══ Trecho citado
A ação indiscriminada humana e o cenário de emergência climática enfrentados no planeta não só estampam as manchetes, mas fazem parte de planejamentos e estratégicas das corporações, especialmente no Brasil. Em números, um levantamento da Rede Mundial de Atribuição (WWA), divulgado pelo Observatório do Clima, destaca que mais de 150 milhões de hectares de vegetação foram queimados no mundo todo entre janeiro e abril de 2026, número cerca de 50% maior do que a média recente (2012-2025) e o dobro do mesmo período em 2024, ano mais quente da história até o momento.
Em São Paulo, a Colombo Agroindústria encabeça a companha “Unidos contra o Fogo”, em que são intensificados treinamentos com as equipes de brigadistas da empresa, palestras em escolas técnicas, carreatas de conscientização e uma edição do programa Colombo na Escola, com a ação Brigadistas Mirins.
Nesse caso, a empresa entende que a conscientização precisa estar presente desde cedo, com iniciativas de educar jovens e crianças no enfrentamento e evitando incêndios, bem como o apoio de prefeituras municipais, das Defesas Civis, da Polícia Militar e da Polícia Militar Ambiental, ampliando o alcance das orientações e fortalecendo a mobilização regional em torno do tema.
════
Exercícios propostos:
[1] Responda às perguntas abaixo com base no texto sobre queimadas.
(a) Segundo o levantamento da Rede Mundial de Atribuição, quantos hectares de vegetação foram queimados no mundo entre janeiro e abril de 2026?
(b) Qual empresa encabeça a campanha “Unidos contra o Fogo” em São Paulo?
(c) Qual ação faz parte da edição do programa Colombo na Escola?
[2] Dê continuidade ao texto sobre queimadas a partir do ponto em que ele termina.
Os itens não são necessários para nenhuma das tarefas.
══ Dados fornecidos
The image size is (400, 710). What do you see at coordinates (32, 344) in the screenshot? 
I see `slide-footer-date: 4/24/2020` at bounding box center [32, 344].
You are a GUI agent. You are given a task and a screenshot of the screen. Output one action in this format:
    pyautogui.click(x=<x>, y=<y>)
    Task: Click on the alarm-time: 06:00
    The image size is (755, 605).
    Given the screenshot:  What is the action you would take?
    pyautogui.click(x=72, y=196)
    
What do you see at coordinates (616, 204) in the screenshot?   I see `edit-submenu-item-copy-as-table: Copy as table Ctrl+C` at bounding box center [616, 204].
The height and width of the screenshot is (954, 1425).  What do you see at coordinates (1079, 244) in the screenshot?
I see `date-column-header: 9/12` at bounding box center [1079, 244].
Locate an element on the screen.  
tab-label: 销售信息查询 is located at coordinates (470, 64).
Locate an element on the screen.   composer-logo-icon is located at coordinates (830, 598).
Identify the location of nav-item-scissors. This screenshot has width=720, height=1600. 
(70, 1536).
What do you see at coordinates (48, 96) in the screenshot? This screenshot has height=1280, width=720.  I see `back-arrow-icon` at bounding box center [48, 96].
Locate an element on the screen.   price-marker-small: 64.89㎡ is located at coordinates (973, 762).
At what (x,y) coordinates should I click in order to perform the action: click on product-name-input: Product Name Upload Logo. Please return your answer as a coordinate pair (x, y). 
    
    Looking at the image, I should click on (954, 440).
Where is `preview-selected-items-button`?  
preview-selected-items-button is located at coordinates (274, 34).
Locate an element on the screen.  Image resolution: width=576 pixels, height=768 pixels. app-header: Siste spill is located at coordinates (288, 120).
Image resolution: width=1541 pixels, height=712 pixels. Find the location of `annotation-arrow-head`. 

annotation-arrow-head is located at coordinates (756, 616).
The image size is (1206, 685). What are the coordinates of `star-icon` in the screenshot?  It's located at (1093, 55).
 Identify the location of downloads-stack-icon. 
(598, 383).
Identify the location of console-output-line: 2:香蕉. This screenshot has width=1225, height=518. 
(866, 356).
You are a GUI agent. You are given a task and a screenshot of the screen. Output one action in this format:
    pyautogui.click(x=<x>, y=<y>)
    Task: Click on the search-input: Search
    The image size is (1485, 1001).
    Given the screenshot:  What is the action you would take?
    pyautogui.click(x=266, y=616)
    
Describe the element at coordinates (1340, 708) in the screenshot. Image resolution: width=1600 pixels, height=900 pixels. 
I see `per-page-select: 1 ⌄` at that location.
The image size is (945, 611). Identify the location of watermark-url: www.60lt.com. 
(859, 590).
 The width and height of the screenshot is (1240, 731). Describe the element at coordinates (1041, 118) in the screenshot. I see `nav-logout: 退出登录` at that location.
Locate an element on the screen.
════
Respostas dos exercícios:
[1]
(a) Mais de 150 milhões de hectares.
(b) A Colombo Agroindústria.
(c) A ação Brigadistas Mirins.

[2]
Para Luís Marcelo Spadotto, CEO da empresa, a prevenção é uma responsabilidade coletiva. “Além de preparar nossas equipes para agir com rapidez e eficiência, fazemos questão de levar esse conhecimento para as novas gerações”, frisa.
No que se refere aos treinamentos das brigadas, a companhia as realiza periodicamente, com intensificação no período de estiagem, envolvendo um simulado de incêndio em campo, para execução de procedimentos relacionados ao tempo de resposta, avaliação das condições ambientais, direção do vento, deslocamento das equipes e estratégias de contenção das chamas.
“Cada brigadista treinado e cada criança conscientizada representam mais pessoas comprometidas com a proteção do meio ambiente e das comunidades onde estamos presentes”, arremata o executivo, ao Jornal Cana.
Maior risco climático e financeiro
Com 180 mil hectares de floresta espalhadas pelo Brasil, a Dexco (antiga Duratex) é considerada a maior produtora de painéis de madeira industrializada (MDF/MDP) do Brasil.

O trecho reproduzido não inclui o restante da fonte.